/ 16 April 1999

R30m pay hike for E Cape chiefs

Peter Dickson

Just two months before the election, Eastern Cape chiefs, whose influential vote is the hotly contested key to victory for the African National Congress or the United Democratic Movement in the densely populated rural Transkei, have been given a massive salary increase that will cost taxpayers R30-million a year.

Eastern Cape Premier Makhenkesi Stofile dismissed UDM provincial leader Chief Dumisani Gwadiso’s accusation of “desperate” ANC vote buying, since, according to Gwadiso, “more than 90%” of chiefs – and consequently their subjects – support the UDM. Stofile said President Nelson Mandela had yet to sign the Bill that would implement the increase.

Stofile said Mandela had consented unofficially to the pay hike, which only applies to Eastern Cape traditional leaders and pays out for the first time on April 30, but the president will not backdate it to July last year as announced by Eastern Cape MEC for Finance and Economic Affairs Enoch Godongwana.

But that’s not what Bisho’s spin doctors are saying. The Eastern Cape’s finance and local government departments said two weeks ago that the increase was a foregone “legal requirement” in terms of legislation apparently passed last year. Eastern Cape local government department representative Litha Twaku, rejecting any link to political motives, said the increase is provided for in the Reconnection of Traditional Leaders Act.

Economic affairs and finance representative Mzi Zenzile said the increase was a simple, legally required implementation of national policy. Twaku and Zenzile said that, effective from April, the six paramount chiefs will be paid R322 800 a year and the 180 Transkei and 41 Ciskei chiefs will each receive R77 472 a year.

But Stofile surprisingly made no mention of this when he opened this year’s sitting of the troubled Eastern Cape House of Traditional Leaders in February and accused some of the chiefs of stoking violence in the Transkei.

The chiefs, authorities in a region where tribal organisation is still strong, have been agitating for two years on the pay issue and on demands for official restoration of royal status to the six Xhosa paramount chiefs, the slow process of land reform, and the erosion of their traditional powers by what they see as hostile transitional local councils dominated by the ANC.

In a powerful message to the government last year, some Transkei chiefs chased Independent Electoral Commission volunteers out of their areas during voter registration sessions, voicing their anger at not being drawn into the process of registering their subjects.

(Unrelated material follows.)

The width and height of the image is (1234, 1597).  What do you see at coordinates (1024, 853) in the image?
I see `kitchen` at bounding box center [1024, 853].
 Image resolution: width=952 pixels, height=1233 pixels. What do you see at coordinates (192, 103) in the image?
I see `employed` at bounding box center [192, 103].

But also, as pointed out by a counsellor for the Xhosa royal house, many subjects did not register because their post-apartheid expectations had been dashed in an impoverished region of historical neglect. The timing of the salary increase begs the question of politically expedient vote buying, but its implementation doesn’t extend too far down the royal food chain.

About 950 Transkei headmen, receiving between R859 and R1 063 a month in terms of the bantustan-era Territorial Treaties Act still in force, will continue to be paid this rate for their literal lip service.